*** READING TEXT ***

COVID-19 liability protections for Georgia businesses and hospitals would be extended until July 14, 2022, under a bill introduced in the General Assembly.
Since August, the liability protections have shielded businesses and health-care facilities in Georgia from lawsuits brought by people who contract COVID-19 in all but the worst negligence or recklessness cases.
The bill, sponsored by Georgia House Majority Whip Trey Kelley, R-Cedartown, only calls for a one-year extension. However, it could undergo changes as lawmakers and lobbyists haggle over what level of liability protections to provide going forward.
After passing in late June, the liability protections were hailed by business leaders as a way for Georgia enterprises from mom-and-pop shops to sports stadiums to feel assured they will not face crippling litigation during the pandemic.
Unions and employee advocates worried Georgia workers will be left in the lurch as thousands of Georgia’s front-line and low-wage workers struggle to stay safe from the virus while keeping their jobs.
Republican lawmakers in the Georgia Senate took issue with the “gross negligence” threshold for bringing a damage claim, which they argued would be too weak to fully protect businesses and hospitals.
That threshold marked a compromise between health-care professionals, business leaders and trial attorneys in the final days of last year’s legislative session, which resumed in June after a three-month suspension due to COVID-19.
Kelley chairs the House Special Committee on Access to the Civil Justice System, where the liability protections were assigned for debate last June.

*** End of READING TEXT ***
*** DATA SHOWN ***

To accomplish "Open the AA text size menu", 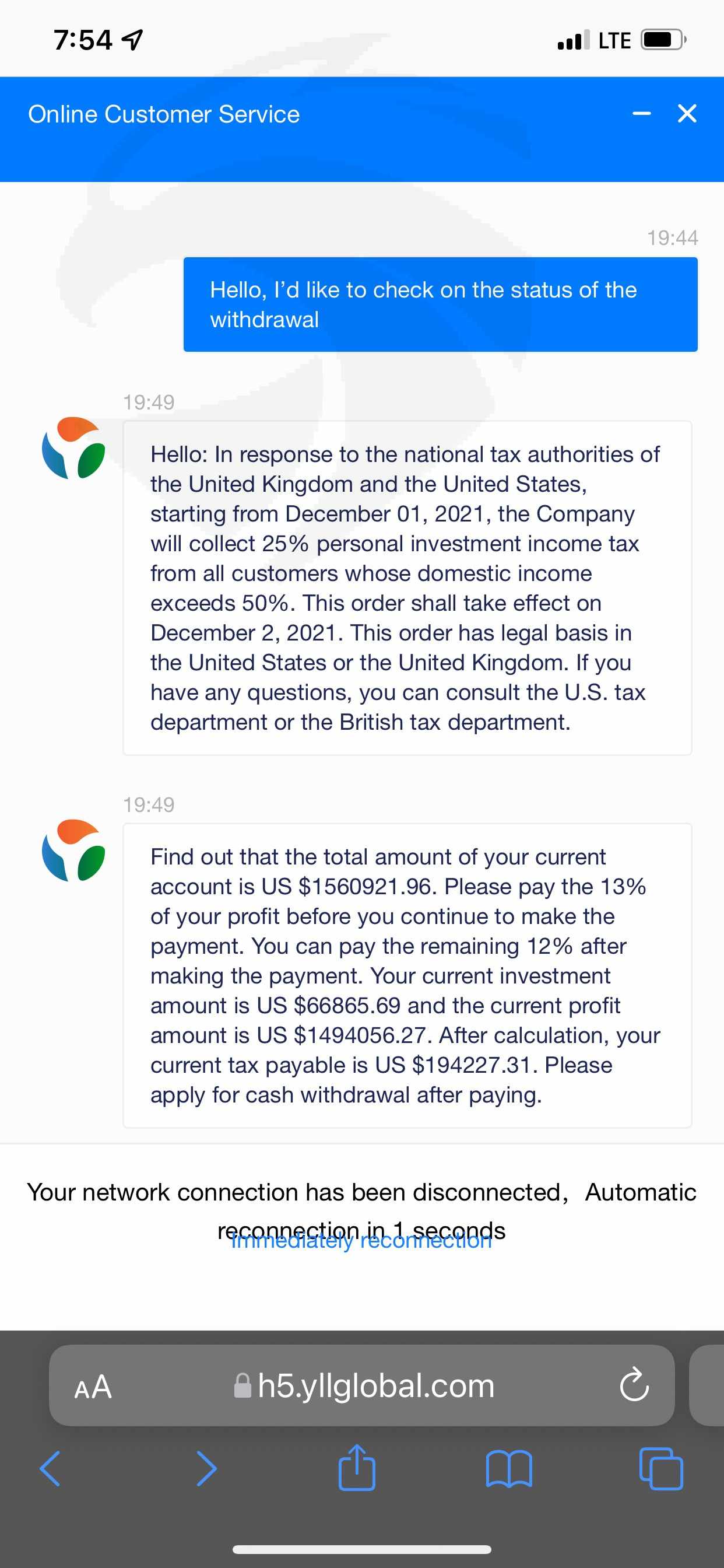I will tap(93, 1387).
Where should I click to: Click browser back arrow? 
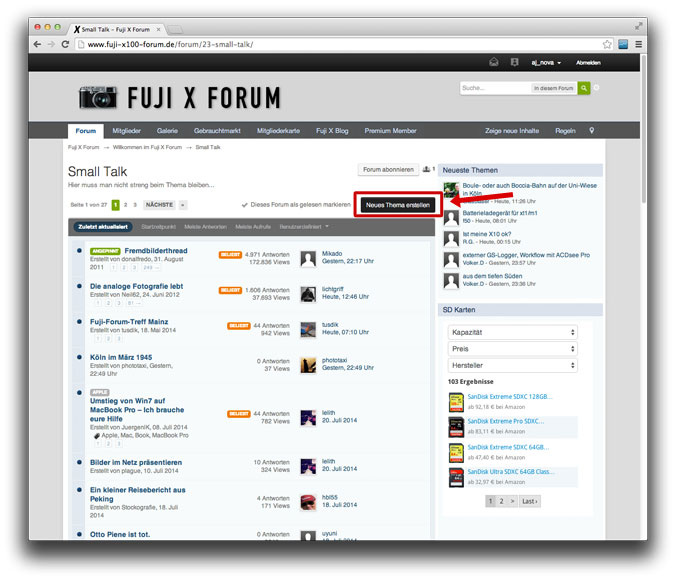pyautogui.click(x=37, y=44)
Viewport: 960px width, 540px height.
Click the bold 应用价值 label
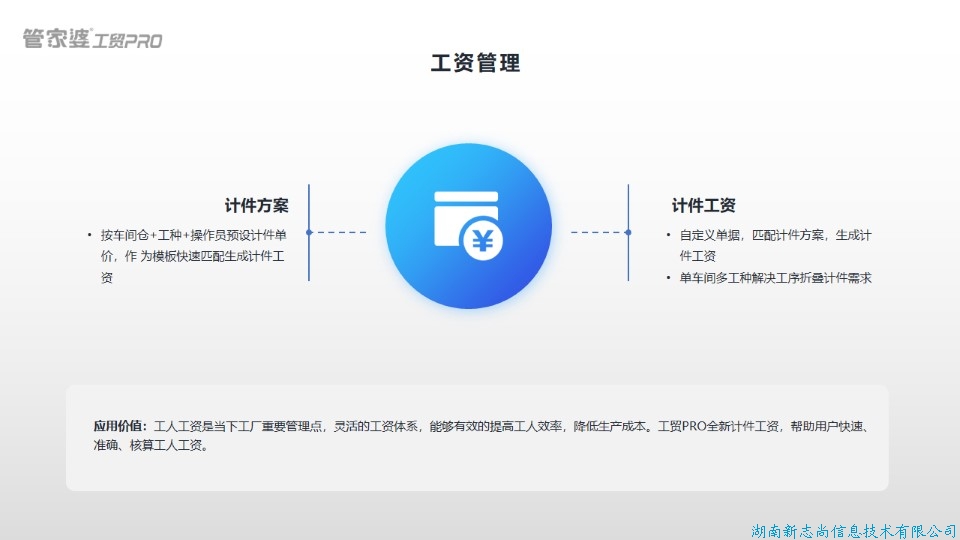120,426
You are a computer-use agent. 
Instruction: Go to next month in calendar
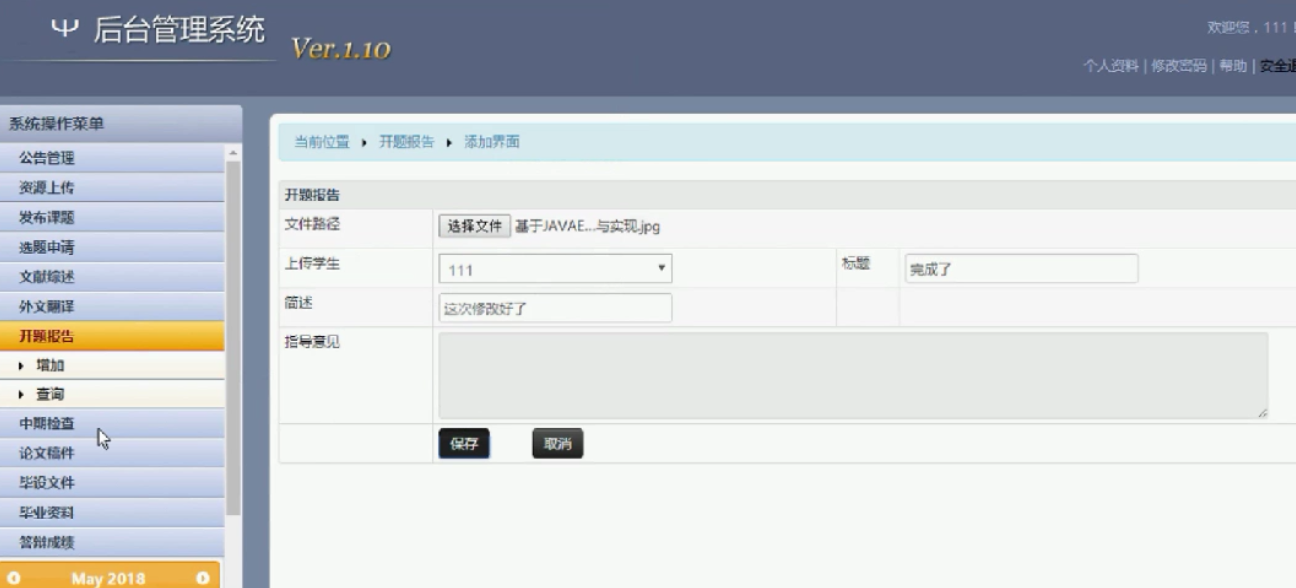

*** End of DATA SHOWN ***

▶ WHAT TO DO:
1 > Answer from the Georgia liability article:
(a) Until what date would the bill extend the liability protections?
(b) Who is sponsoring the bill?
(c) Which committee does the bill's sponsor chair?
2 > Rewrite the part of the Georgia liability article that opens with the words containing "Since August, the" and closes with "keeping their jobs.", replacing "lawsuits" with "legal claims".
3 > How would you shorten the paragraph of the Georgia liability article that begins "That threshold marked a compromise" while keeping its main facts?
You can answer everything here from the Georgia liability article alone, without the records.

▶ LIST OF SOLUTIONS:
1 >
(a) July 14, 2022.
(b) Georgia House Majority Whip Trey Kelley, R-Cedartown.
(c) The House Special Committee on Access to the Civil Justice System.

2 >
Since August, the liability protections have shielded businesses and health-care facilities in Georgia from legal claims brought by people who contract COVID-19 in all but the worst negligence or recklessness cases.
The bill, sponsored by Georgia House Majority Whip Trey Kelley, R-Cedartown, only calls for a one-year extension. However, it could undergo changes as lawmakers and lobbyists haggle over what level of liability protections to provide going forward.
After passing in late June, the liability protections were hailed by business leaders as a way for Georgia enterprises from mom-and-pop shops to sports stadiums to feel assured they will not face crippling litigation during the pandemic.
Unions and employee advocates worried Georgia workers will be left in the lurch as thousands of Georgia’s front-line and low-wage workers struggle to stay safe from the virus while keeping their jobs.

3 > The threshold was a compromise among health-care professionals, business leaders and trial attorneys, reached late in last year's session, which resumed in June after a three-month COVID-19 suspension.